The following output indicates success. A job named myjob is saved in the DseMetaStore for execution later.

14/09/10 16:58:22 INFO policies.DCAwareRoundRobinPolicy: Using data-center name 'Analytics' for DCAwareRoundRobinPolicy (if this is incorrect, please provide the correct datacenter name with DCAwareRoundRobinPolicy constructor)
14/09/10 16:58:22 INFO core.Cluster: New Cassandra host /127.0.0.1:9042 added

Listing a job

This example shows how to list the jobs saved in the DseMetaStore:

$ dse sqoop job --list

Available jobs:
myjob

Viewing the job configuration

This example shows how to view the configuration of a job:

$ dse sqoop job --show myjob 

Job: myjob
Tool: cql-import
Options:
----------------------------
verbose = false
db.connect.string = jdbc:mysql://127.0.0.1/npa_nxx_demo
codegen.output.delimiters.escape = 0
codegen.output.delimiters.enclose.required = false
codegen.input.delimiters.field = 0
hbase.create.table = false
db.require.password = false
hdfs.append.dir = false
db.table = npa_nxx
import.fetch.size = null
codegen.input.delimiters.escape = 0
codegen.input.delimiters.enclose.required = false
codegen.output.delimiters.record = 10
import.max.inline.lob.size = 16777216
hcatalog.create.table = false
db.clear.staging.table = false
codegen.input.delimiters.record = 0
enable.compression = false
hive.overwrite.table = false
hive.import = false
codegen.input.delimiters.enclose = 0
hive.drop.delims = false
codegen.output.delimiters.enclose = 0
hdfs.delete-target.dir = false
codegen.output.dir = .
codegen.auto.compile.dir = true
mapreduce.num.mappers = 4
import.direct.split.size = 0
export.new.update = UpdateOnly
codegen.output.delimiters.field = 44
incremental.mode = None
hdfs.file.format = TextFile
codegen.compile.dir = /tmp/sqoop-root/compile/498dc667d886a4c710b70c00624935de
direct.import = false
hive.fail.table.exists = false
db.batch = false
mapred.used.genericoptionsparser = true
sqoop.cassandra.keyspace = npa_nxx
sqoop.cassandra.column.family = npa_nxx_data
sqoop.cassandra.column.mapping = npa:npa,nxx:nxx,latitude:lat,longitude:lon,state:state,city:city
sqoop.cassandra.tool = cql-import

Running a job

This example assumes that you have truncated the npa_nxx.npa_nxx_data table using cqlsh. The following command runs the saved job.

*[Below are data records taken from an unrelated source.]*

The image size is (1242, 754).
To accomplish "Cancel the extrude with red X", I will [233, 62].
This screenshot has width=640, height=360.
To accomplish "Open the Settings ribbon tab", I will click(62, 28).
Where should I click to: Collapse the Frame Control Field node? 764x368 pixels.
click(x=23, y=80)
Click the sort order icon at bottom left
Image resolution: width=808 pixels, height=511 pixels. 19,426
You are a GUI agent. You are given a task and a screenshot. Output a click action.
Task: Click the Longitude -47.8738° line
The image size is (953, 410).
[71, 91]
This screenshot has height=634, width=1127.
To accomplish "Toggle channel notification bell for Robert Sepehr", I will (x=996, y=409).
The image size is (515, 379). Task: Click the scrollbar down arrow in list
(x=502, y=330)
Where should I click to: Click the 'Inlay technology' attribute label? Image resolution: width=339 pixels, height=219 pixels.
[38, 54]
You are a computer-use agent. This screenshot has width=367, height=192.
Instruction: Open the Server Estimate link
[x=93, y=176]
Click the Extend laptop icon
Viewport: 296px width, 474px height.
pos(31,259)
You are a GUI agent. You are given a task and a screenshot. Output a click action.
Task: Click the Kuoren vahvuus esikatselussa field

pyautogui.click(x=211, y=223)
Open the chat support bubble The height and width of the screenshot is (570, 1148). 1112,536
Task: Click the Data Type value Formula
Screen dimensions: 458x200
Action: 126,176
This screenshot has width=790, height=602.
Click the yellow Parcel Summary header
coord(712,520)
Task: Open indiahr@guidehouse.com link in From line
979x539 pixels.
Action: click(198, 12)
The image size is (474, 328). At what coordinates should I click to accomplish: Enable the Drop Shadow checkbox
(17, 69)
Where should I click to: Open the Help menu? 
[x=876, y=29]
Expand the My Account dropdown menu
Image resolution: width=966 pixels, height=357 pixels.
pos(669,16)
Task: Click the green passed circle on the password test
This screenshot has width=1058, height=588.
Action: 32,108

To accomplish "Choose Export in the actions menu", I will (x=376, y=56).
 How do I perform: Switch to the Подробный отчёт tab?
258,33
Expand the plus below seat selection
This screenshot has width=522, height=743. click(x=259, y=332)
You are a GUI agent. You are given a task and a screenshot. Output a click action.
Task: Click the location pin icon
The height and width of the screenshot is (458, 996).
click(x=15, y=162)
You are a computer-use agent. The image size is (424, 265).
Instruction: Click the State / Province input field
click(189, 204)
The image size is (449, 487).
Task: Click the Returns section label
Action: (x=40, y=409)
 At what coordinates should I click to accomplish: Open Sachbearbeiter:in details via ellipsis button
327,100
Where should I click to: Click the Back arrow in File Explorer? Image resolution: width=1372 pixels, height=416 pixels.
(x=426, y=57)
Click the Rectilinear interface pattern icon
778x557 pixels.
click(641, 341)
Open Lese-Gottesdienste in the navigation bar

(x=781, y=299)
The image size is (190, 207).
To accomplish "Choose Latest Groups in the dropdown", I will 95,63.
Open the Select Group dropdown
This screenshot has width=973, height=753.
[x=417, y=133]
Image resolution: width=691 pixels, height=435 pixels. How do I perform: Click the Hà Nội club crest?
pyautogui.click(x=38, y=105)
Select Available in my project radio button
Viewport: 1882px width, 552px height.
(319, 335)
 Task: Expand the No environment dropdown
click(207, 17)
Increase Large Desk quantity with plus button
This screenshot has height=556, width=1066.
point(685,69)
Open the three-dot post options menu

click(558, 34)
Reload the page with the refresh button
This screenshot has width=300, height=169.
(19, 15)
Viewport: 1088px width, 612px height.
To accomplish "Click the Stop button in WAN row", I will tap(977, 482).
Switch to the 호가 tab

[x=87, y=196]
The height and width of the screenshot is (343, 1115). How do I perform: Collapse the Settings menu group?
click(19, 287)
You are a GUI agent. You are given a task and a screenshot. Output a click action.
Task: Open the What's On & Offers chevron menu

$ dse sqoop job --exec myjob -- --username someuser -P 
Enter password: ...

MapReduce runs the saved job.

Saved jobs and passwords

DataStax recommends using the --username and -P options on the command line as shown in the example of running a job. Because multiple users can access the DseMetaStore, it does not store passwords. You can set the sqoop.metastore.client.record.password option to true in the sqoop-site.xml to make the password prompt appear each time you create a job that requires a password. No prompting occurs when you run show or exec.

For security reasons, configuring these parameters in the sqoop-site.xml is not recommended:

sqoop.metastore.client.autoconnect.username
sqoop.metastore.client.autoconnect.password

Importing data incrementally

To import data in increments, you use the --incremental argument with the import command. Sqoop compares the values in a check column against a reference value for the most recent import. These arguments import all rows having an id greater than 100.

--incremental
--check-column id
--last-value 100

If you run an incremental import from the command line, Sqoop prints the last value in a subsequent incremental import. If you run an incremental import from a saved job, Sqoop retains the last value in the saved job. To import only newer rows than those previously imported, use the --exec row_id option. Sqoop imports only rows that have an id greater than the specified row id.